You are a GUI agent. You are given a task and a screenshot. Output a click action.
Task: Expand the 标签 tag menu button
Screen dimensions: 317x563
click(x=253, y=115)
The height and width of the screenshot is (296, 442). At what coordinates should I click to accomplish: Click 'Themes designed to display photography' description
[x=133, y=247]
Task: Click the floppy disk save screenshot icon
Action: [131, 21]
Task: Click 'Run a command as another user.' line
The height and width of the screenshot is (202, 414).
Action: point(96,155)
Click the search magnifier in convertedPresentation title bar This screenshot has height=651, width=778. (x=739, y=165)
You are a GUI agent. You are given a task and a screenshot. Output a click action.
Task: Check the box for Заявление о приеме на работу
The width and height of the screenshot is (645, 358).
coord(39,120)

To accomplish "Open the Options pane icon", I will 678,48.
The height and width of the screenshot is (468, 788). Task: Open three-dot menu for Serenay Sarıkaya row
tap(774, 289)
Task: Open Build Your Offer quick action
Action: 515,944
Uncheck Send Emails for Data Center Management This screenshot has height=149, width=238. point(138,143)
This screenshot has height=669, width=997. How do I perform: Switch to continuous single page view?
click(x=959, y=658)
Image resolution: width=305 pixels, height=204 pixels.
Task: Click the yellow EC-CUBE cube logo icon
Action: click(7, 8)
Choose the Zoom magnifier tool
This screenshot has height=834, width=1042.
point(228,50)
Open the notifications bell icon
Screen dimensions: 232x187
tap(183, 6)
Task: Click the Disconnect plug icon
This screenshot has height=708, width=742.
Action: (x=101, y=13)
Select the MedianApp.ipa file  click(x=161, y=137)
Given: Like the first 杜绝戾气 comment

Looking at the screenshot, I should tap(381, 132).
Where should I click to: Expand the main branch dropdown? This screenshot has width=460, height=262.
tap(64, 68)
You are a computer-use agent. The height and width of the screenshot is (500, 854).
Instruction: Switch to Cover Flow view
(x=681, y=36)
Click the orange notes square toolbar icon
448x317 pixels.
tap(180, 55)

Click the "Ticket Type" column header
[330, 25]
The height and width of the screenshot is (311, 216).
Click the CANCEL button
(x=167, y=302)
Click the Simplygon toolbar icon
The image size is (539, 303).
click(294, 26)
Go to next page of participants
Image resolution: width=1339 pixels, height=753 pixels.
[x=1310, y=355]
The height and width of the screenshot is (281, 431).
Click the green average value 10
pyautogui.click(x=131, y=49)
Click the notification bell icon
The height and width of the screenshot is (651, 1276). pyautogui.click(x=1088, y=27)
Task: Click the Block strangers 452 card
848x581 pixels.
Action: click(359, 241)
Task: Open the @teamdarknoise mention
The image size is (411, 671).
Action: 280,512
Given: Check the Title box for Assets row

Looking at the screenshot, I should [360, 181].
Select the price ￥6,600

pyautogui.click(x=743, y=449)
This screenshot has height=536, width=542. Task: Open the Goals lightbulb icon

ASSIGNMENT
Your reply must contain each entry, reproduced exactly.

TASK RESULT
You are a GUI agent. You are given a task and a screenshot. Output a click action.
Task: Expand the 标签 tag menu button
Screen dimensions: 317x563
click(x=253, y=115)
The height and width of the screenshot is (296, 442). At what coordinates should I click to accomplish: Click 'Themes designed to display photography' description
[x=133, y=247]
Task: Click the floppy disk save screenshot icon
Action: [131, 21]
Task: Click 'Run a command as another user.' line
The height and width of the screenshot is (202, 414).
Action: point(96,155)
Click the search magnifier in convertedPresentation title bar This screenshot has height=651, width=778. (x=739, y=165)
You are a GUI agent. You are given a task and a screenshot. Output a click action.
Task: Check the box for Заявление о приеме на работу
The width and height of the screenshot is (645, 358).
coord(39,120)

To accomplish "Open the Options pane icon", I will 678,48.
The height and width of the screenshot is (468, 788). Task: Open three-dot menu for Serenay Sarıkaya row
tap(774, 289)
Task: Open Build Your Offer quick action
Action: 515,944
Uncheck Send Emails for Data Center Management This screenshot has height=149, width=238. point(138,143)
This screenshot has height=669, width=997. How do I perform: Switch to continuous single page view?
click(x=959, y=658)
Image resolution: width=305 pixels, height=204 pixels.
Task: Click the yellow EC-CUBE cube logo icon
Action: click(7, 8)
Choose the Zoom magnifier tool
This screenshot has height=834, width=1042.
point(228,50)
Open the notifications bell icon
Screen dimensions: 232x187
tap(183, 6)
Task: Click the Disconnect plug icon
This screenshot has height=708, width=742.
Action: (x=101, y=13)
Select the MedianApp.ipa file  click(x=161, y=137)
Given: Like the first 杜绝戾气 comment

Looking at the screenshot, I should tap(381, 132).
Where should I click to: Expand the main branch dropdown? This screenshot has width=460, height=262.
tap(64, 68)
You are a computer-use agent. The height and width of the screenshot is (500, 854).
Instruction: Switch to Cover Flow view
(x=681, y=36)
Click the orange notes square toolbar icon
448x317 pixels.
tap(180, 55)

Click the "Ticket Type" column header
[330, 25]
The height and width of the screenshot is (311, 216).
Click the CANCEL button
(x=167, y=302)
Click the Simplygon toolbar icon
The image size is (539, 303).
click(294, 26)
Go to next page of participants
Image resolution: width=1339 pixels, height=753 pixels.
[x=1310, y=355]
The height and width of the screenshot is (281, 431).
Click the green average value 10
pyautogui.click(x=131, y=49)
Click the notification bell icon
The height and width of the screenshot is (651, 1276). pyautogui.click(x=1088, y=27)
Task: Click the Block strangers 452 card
848x581 pixels.
Action: click(359, 241)
Task: Open the @teamdarknoise mention
The image size is (411, 671).
Action: 280,512
Given: Check the Title box for Assets row

Looking at the screenshot, I should [360, 181].
Select the price ￥6,600

pyautogui.click(x=743, y=449)
This screenshot has height=536, width=542. Task: Open the Goals lightbulb icon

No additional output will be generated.